Washington Commanders fans had forgotten the chants of “Sell the Team” that they made coming into Ghost Town Field Sunday. They put down their “Sell the Team” signs they had waved early in the game, hoping perhaps that a television camera might see them and tell the world of their anger toward franchise owner Skipper Dan the Sailing Man and their joy of the news that he was putting the team up for sale.

Those chants were replaced by “Heinicke, Heinicke,” the underdog quarterback who had somehow staked his team to a 17-7 lead over the favored Minnesota Vikings early in the fourth quarter. The signs were put down and the half of the stadium that wasn’t Vikings fans cheered as deliriously as they had all year.


They had seen the Taylor Heinicke magic.

The quarterback had given Washington a 10-7 lead early in the third quarter on perhaps the worst pass anyone threw that day — an up-for-grabs ball at the end zone for Curtis Samuel and the three (yes, three) Vikings defenders around him. The last thing anyone expected to see was a Washington touchdown. But an official knocked down Minnesota safety Camryn Bynum, creating a chaotic scene that ended with Samuel catching the ball and rolling into the end zone.

Heinicke, the former XFL backup and last year’s Washington starter who began this season as the backup to the damaged Carson Wentz, added another score, a six-yard touchdown to Dax Milne at the beginning of the fourth quarter, and now the crowd was mesmerized by Heinicke magic.

Then Kirk Cousins showed the whole stadium what true magic was.

The former Redskins quarterback brought the Vikings back from a 10-point deficit to take a 20-17 victory, giving Minnesota a 7-1 record and dropping Washington to 4-5.

As Commanders fans left Ghost Town Field, they had returned to the reality that is the Washington football fan, chanting “Sell the Team” as they exited.

It was Cousins who was the sorcerer, taking a pounding behind the line from the tough Washington pass rush, yet never wavering, standing in the pocket on third and seven and unleashing a picture-perfect pass 47-yard pass to Justin Jefferson early in the fourth quarter down to the Washington 12-yard-line. That led to a Minnesota field goal to make it a 17-10 game, followed by a Heinicke interception that led to the tying 12-yard touchdown pass to Dalvin Cook.
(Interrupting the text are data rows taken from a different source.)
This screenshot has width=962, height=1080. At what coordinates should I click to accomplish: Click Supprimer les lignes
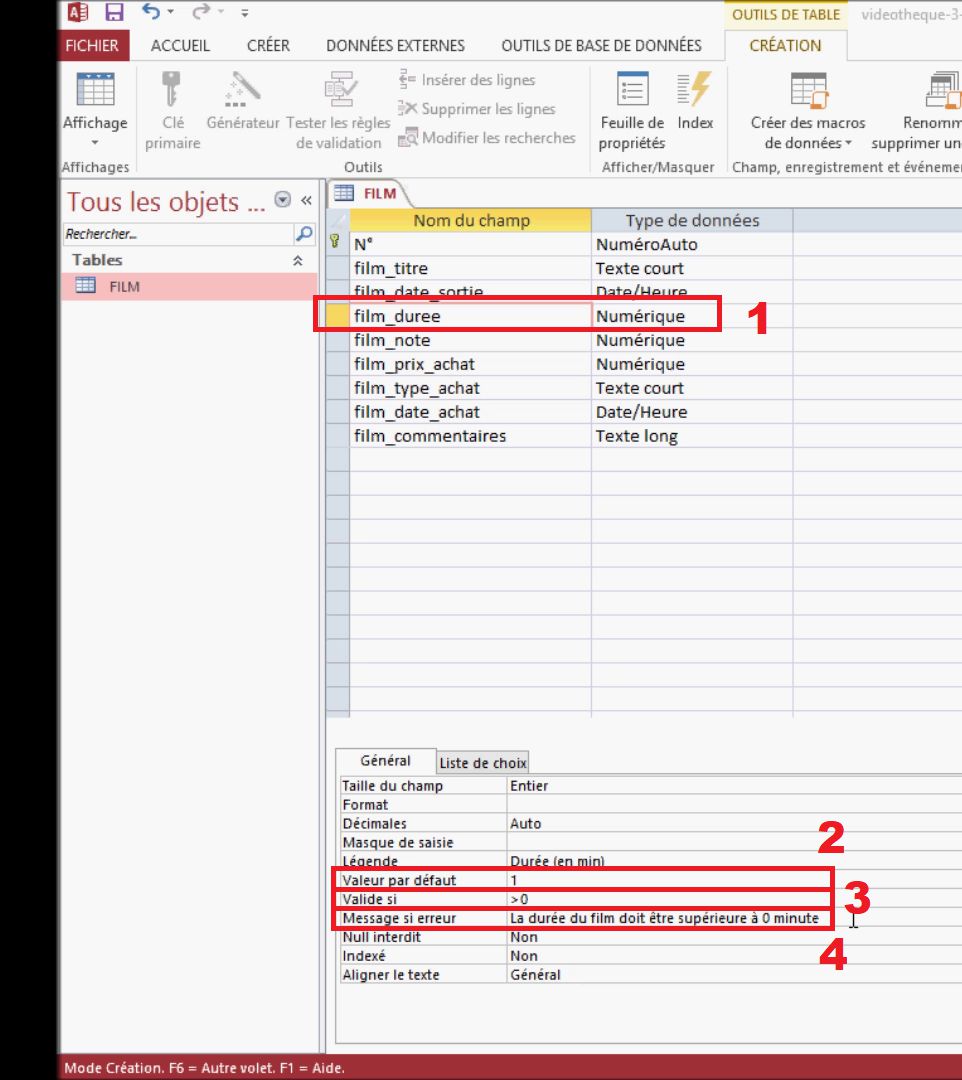477,109
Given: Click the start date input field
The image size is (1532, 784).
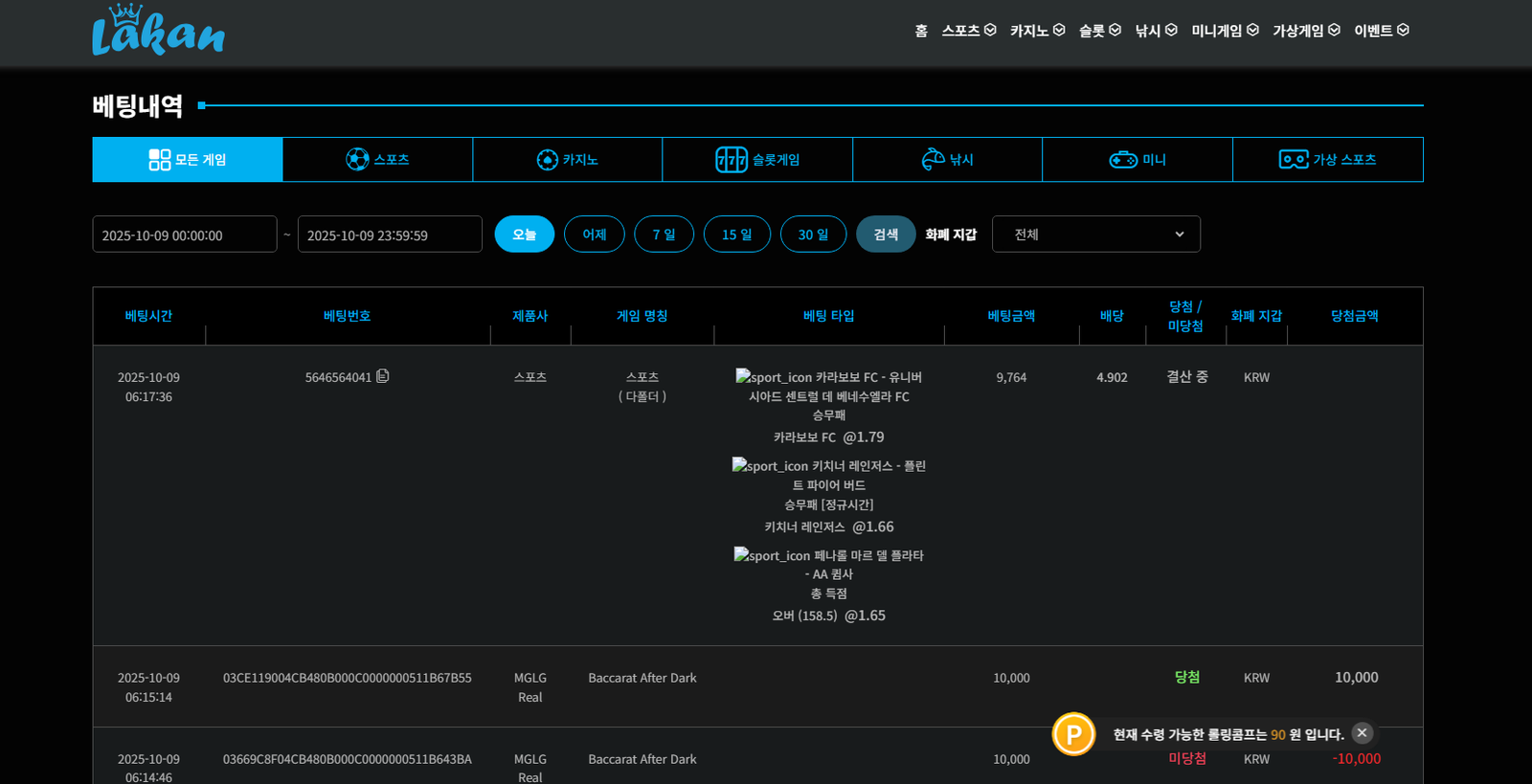Looking at the screenshot, I should pos(184,235).
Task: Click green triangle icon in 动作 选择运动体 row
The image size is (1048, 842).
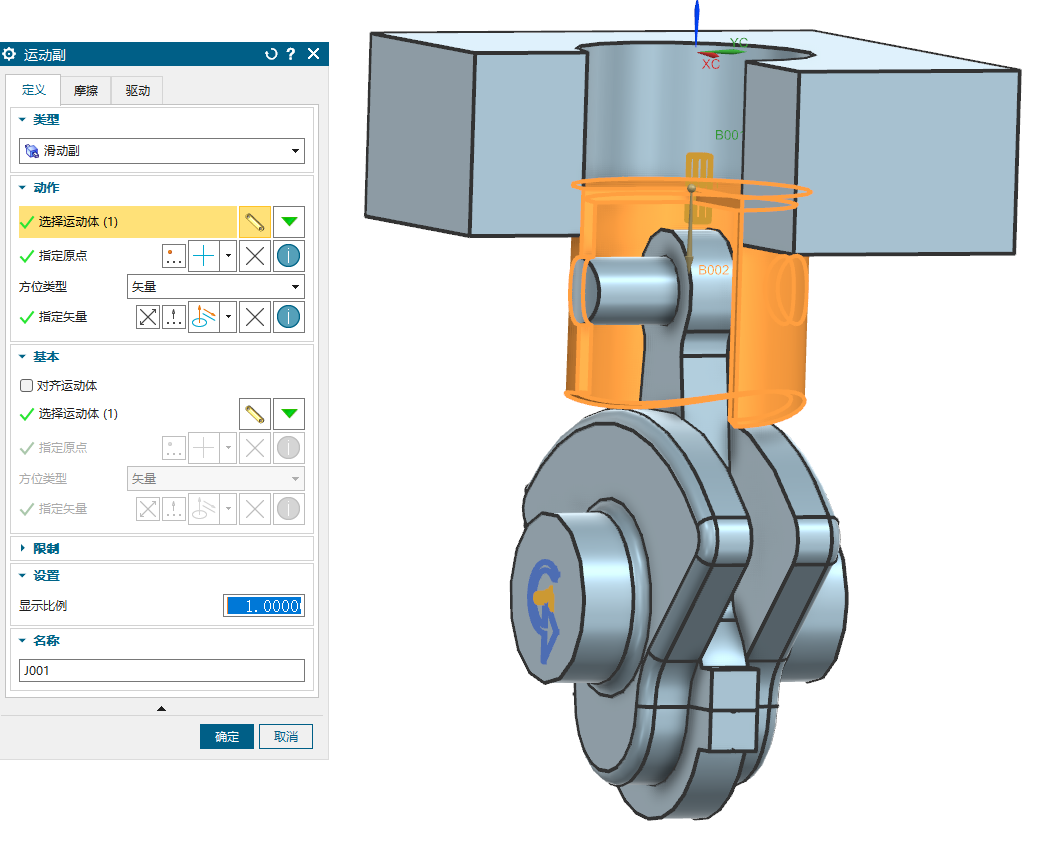Action: click(289, 221)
They would seal the win with a 28-yard field goal with less than a minute left in the game.

When Cousins got into the locker room, he received the game ball, and he gave them his legendary, “You Like That” yell made famous at this very stadium following his 31-30 comeback win over the Tampa Bay Buccaneers in 2015 — the famous Jay Gruden “Code Red” game.

“I can tell you his teammates were very excited when he received the final game ball in the locker room. You could feel what this guy means to his teammates, this organization,” said Vikings coach Kevin O’Connell — another brilliant young head coach who had been in the building in Ashburn during the Mike Shanahan regime

Cousins is one piece of solid evidence of how warped the football operation has been under Skipper Dan. They managed to alienate and tear down Cousins at every opportunity when he was here from 2012 to 2017, turning the best quarterback this franchise has had in decades into a villain in front of their poisoned fan base. 
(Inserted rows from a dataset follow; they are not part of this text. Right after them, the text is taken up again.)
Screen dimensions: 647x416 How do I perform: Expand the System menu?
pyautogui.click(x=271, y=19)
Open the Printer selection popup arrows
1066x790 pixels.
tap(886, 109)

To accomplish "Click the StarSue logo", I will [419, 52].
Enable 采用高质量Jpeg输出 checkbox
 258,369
And yet, when Skipper Dan and his imaginary friend, General Manager Bruce Allen, had a chance to trade him for value — a No. 1 pick from the San Francisco 49ers, where former Redskins offensive coordinator and 49ers head coach Kyle Shanahan coveted Cousins — they refused, simply out of spite for the Shanahans.

That’s some black magic, there.

Cousins started every game in Washington from 2015 to 2017 — 48 straight starts. Since then, the franchise has had more quarterbacks start games than Skipper Dan has investigations. If 90% of life is just showing up, as Woody Allen once said, Cousins always showed up.
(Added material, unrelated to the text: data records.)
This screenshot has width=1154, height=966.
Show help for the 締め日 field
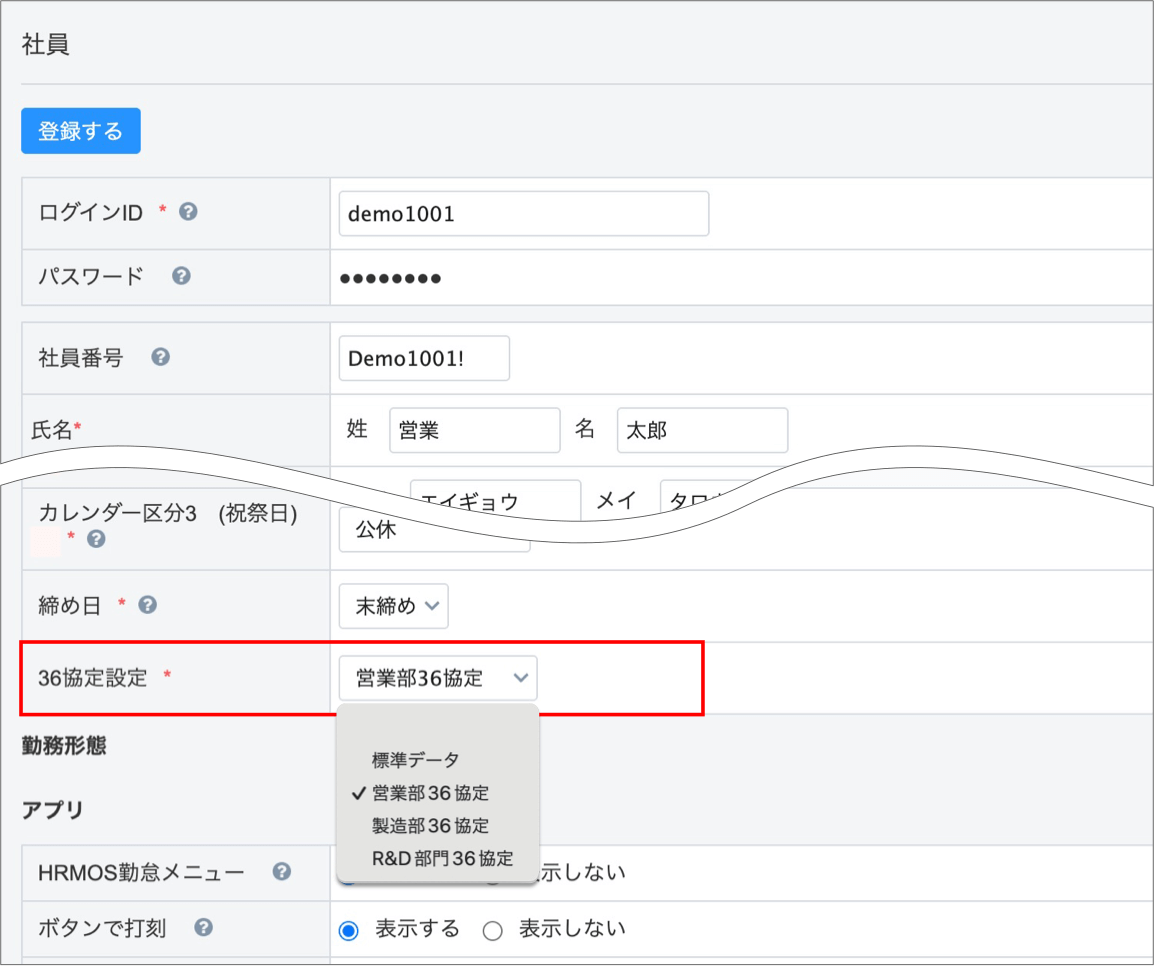[147, 605]
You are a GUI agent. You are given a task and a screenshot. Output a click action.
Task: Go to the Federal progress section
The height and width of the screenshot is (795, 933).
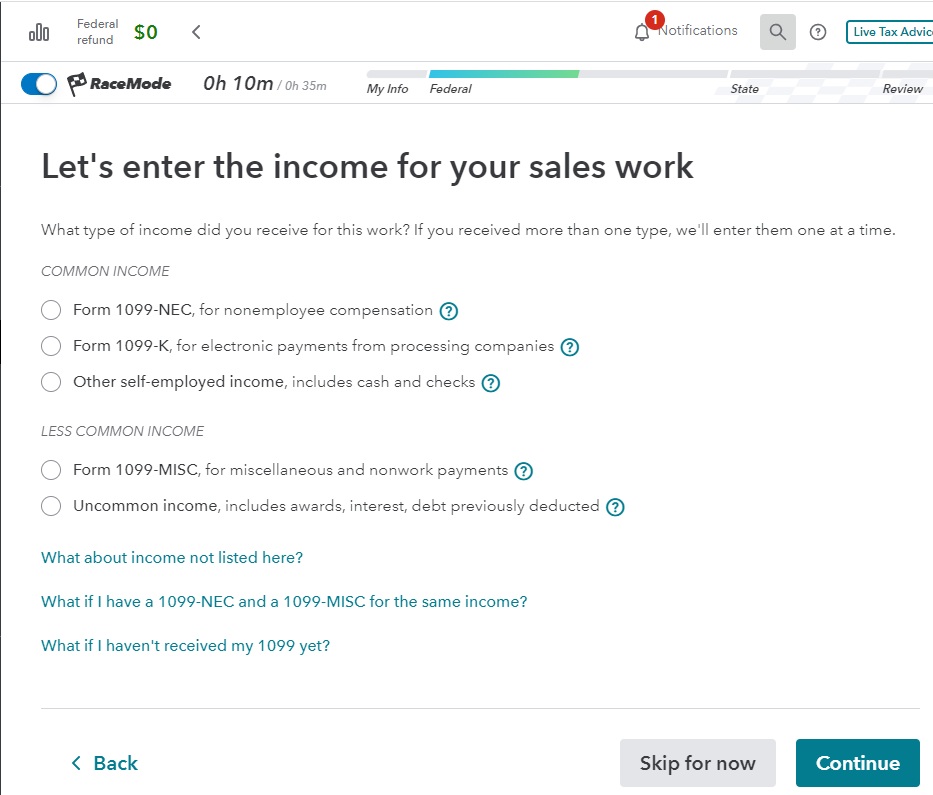(x=450, y=89)
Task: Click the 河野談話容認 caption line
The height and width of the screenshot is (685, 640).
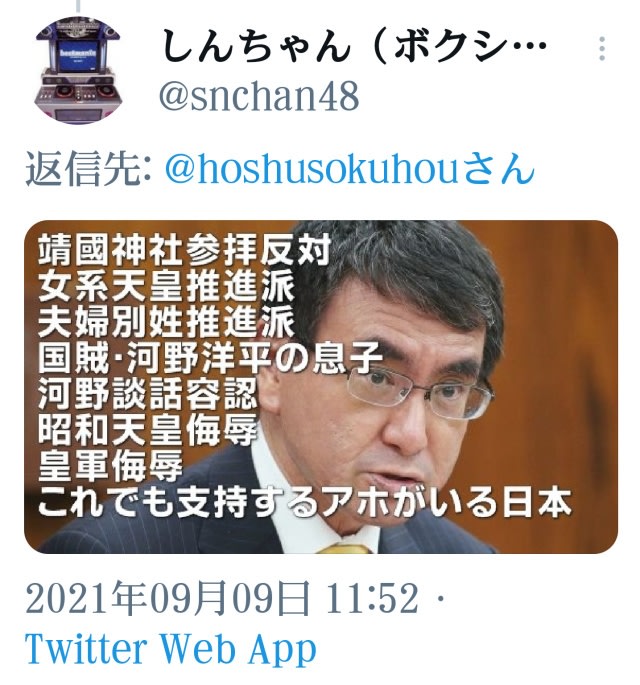Action: coord(148,394)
Where was the $28 million quarterback the Commanders — most likely Skipper Dan — traded for this off-season? Nursing a broken finger.

You won’t hear a bad word from Cousins about this organization, at least not yesterday, when he certainly had the opportunity to take a shot at Skipper Dan.

Cousins said he felt emotional coming back to Ghost Town Field — not emotional like Commanders fans getting sick to their stomachs — but spoke of the fond memories he has of his time in Washington.

“I had a lot of warm emotions and gratitude that I got to play here,” he said. I am so grateful that I got to play here and play for the coaches that I did. It was a blessing. They believed in me before I believed in myself.”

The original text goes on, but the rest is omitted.